It results in UB. The pointer arithmetic is defined only in an array
object including one past its last element.

int a[10];
int *p;

p = a+10;    /* okay */
*p;          /* UB */
p = a-1;     /* UB */

--

Dept. of Physics, Univ. of Seoul



Tue, 05 Apr 2005 01:11:33 GMT  
 reverse string - UB

Quote:



>>> A few days back this was posted as a solution for revsering a string
>>> #include <stdio.h>
>>> char str[] = "ABCDE";
>>> void rev(char *);
>>> int main(void) {
>>>   printf("Before: %s\n", str);
>>>   rev(str);
>>>   printf(" After: %s\n", str);
>>>   return 0;
>>> }
>>> void rev(char *s) {
>>>   char *d = s;
>>>   char c;
>>>   while (*d) ++d;
>>>   --d;
>>>   while (d > s) {
>>>     c = *s;
>>>     *s++ = *d;
>>>     *d-- = c;    
>>>   }
>>> }

>>> it was pointed out that if *s = '\0' then it is invokes UB.am not able
>>> to get how? i was thinking that d > s would be false and the loop
>>> would terminate. is it not guaranteed?
>>> -sridhar

>> If *s == '\0', the while loop will be skipped, thus keeping d pointing
>> at the same address as s. --d will then make d point to the previous
>> byte, which quite probably does not belong to your program's memory
>> space. There's the undefined behaviour.

> As long as d isn't dereferenced, I don't see how this is UB.
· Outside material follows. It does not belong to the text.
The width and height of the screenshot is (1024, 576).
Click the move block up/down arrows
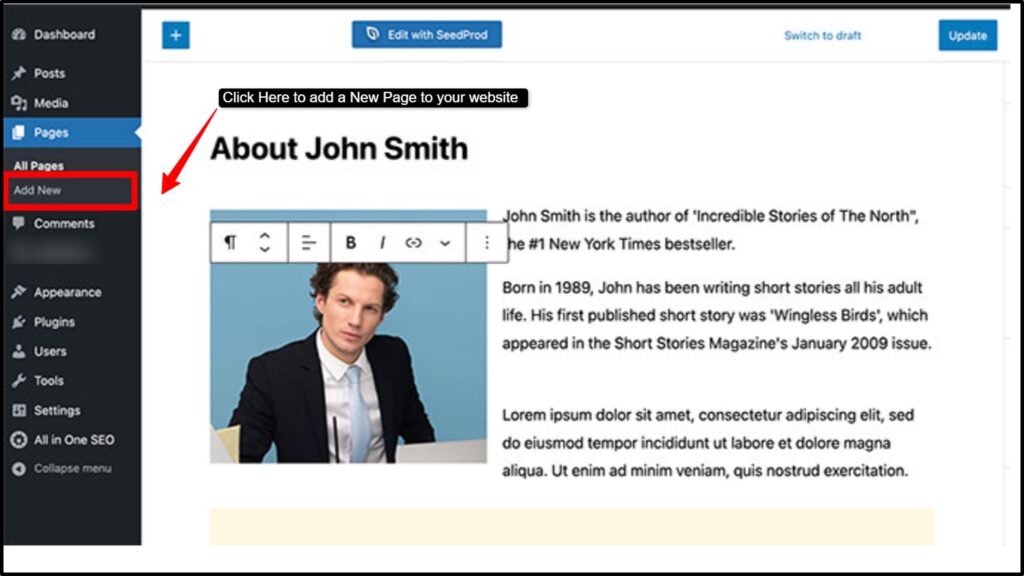pyautogui.click(x=264, y=243)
According to my understanding of section 6.5.6 of the standard, it is
undefined behavior even if d is not dereferenced. Specifically:

| (8) When an expression that has integer type is added to or
| subtracted from a pointer, the result has the type of the pointer
| operand. [...] If both the pointer operand and the result point to
                                                 ^^^^^^^^^^
| elements of the same array object, or one past the last element of
| the array object, the evaluation shall not produce an overflow;
| otherwise, the behavior is undefined. If the result points one past
| the last element of the array object, it shall not be used as the
| operand of a unary * operator that is evaluated.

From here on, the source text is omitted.